** Begin Record extracts **

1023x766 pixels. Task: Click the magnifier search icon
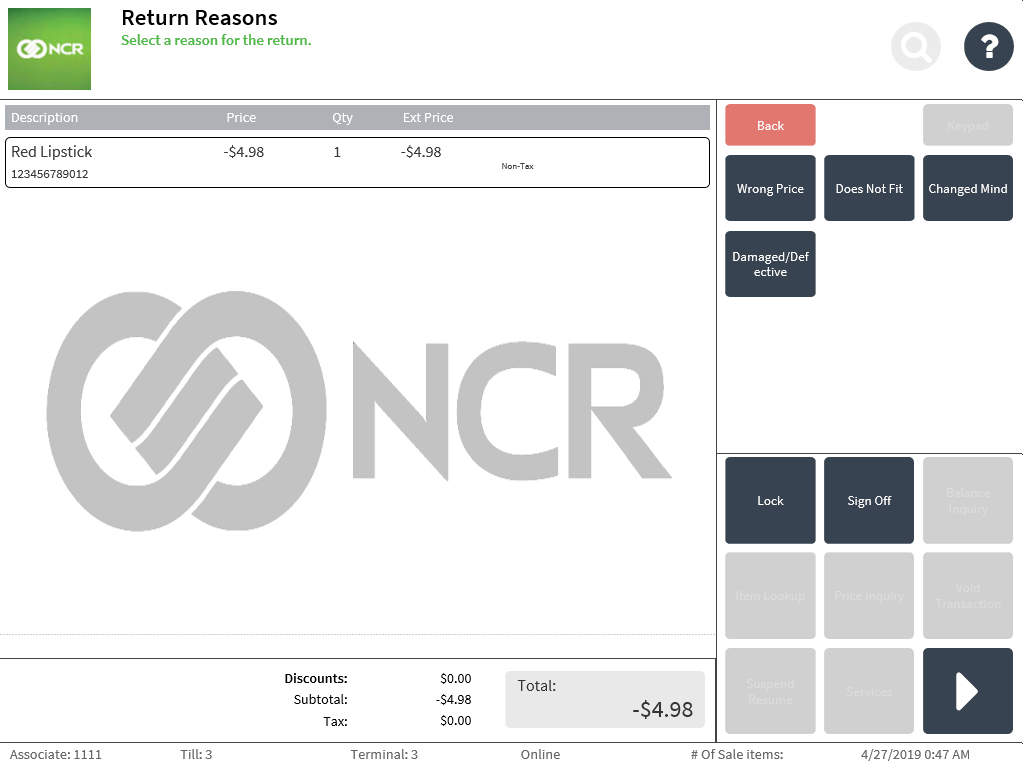pos(916,46)
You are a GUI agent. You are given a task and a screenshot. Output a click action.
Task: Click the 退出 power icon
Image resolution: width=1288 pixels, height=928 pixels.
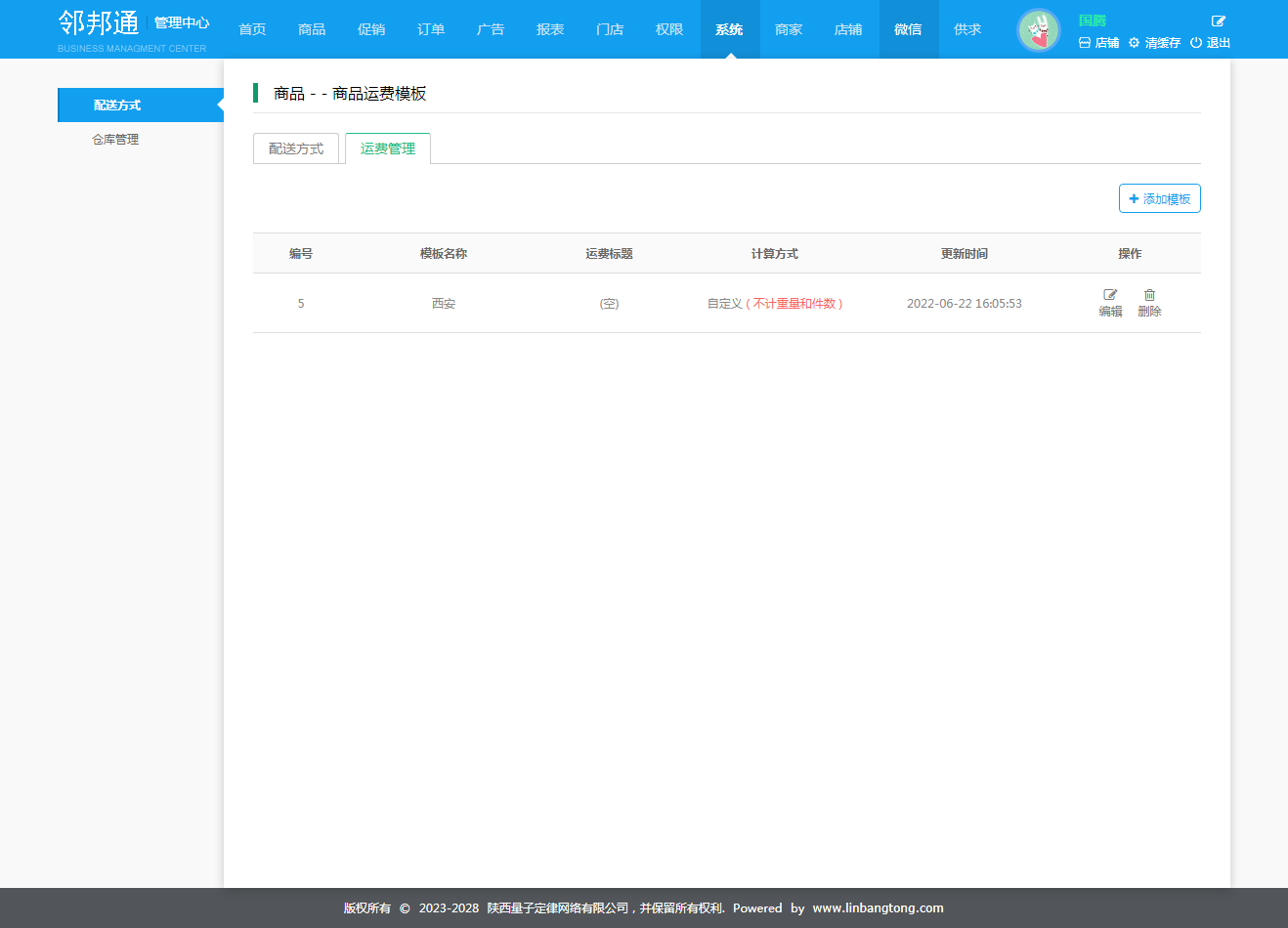(x=1195, y=43)
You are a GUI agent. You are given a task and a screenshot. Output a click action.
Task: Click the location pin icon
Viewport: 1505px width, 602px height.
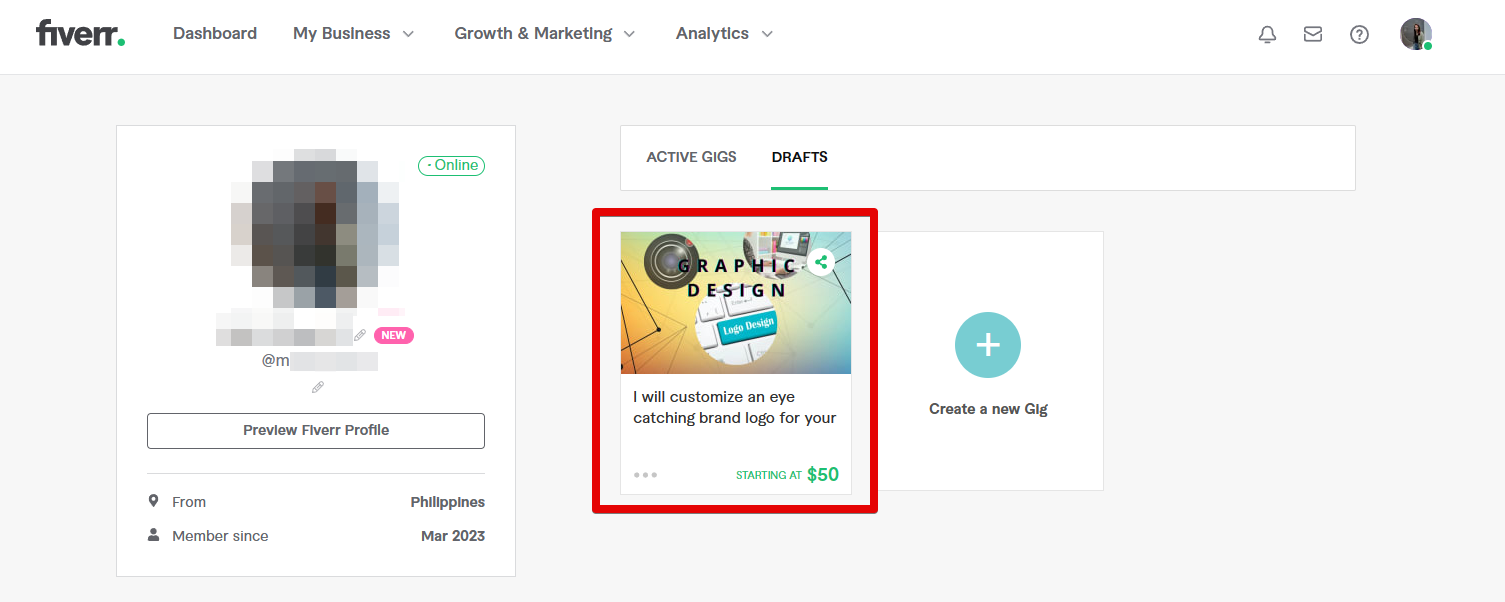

** End Record extracts **

### Your task
Return each line of the data above that contains the string "height". Matching is case-sensitive.

### Response to the task
Image resolution: width=1288 pixels, height=928 pixels.
Viewport: 1505px width, 602px height.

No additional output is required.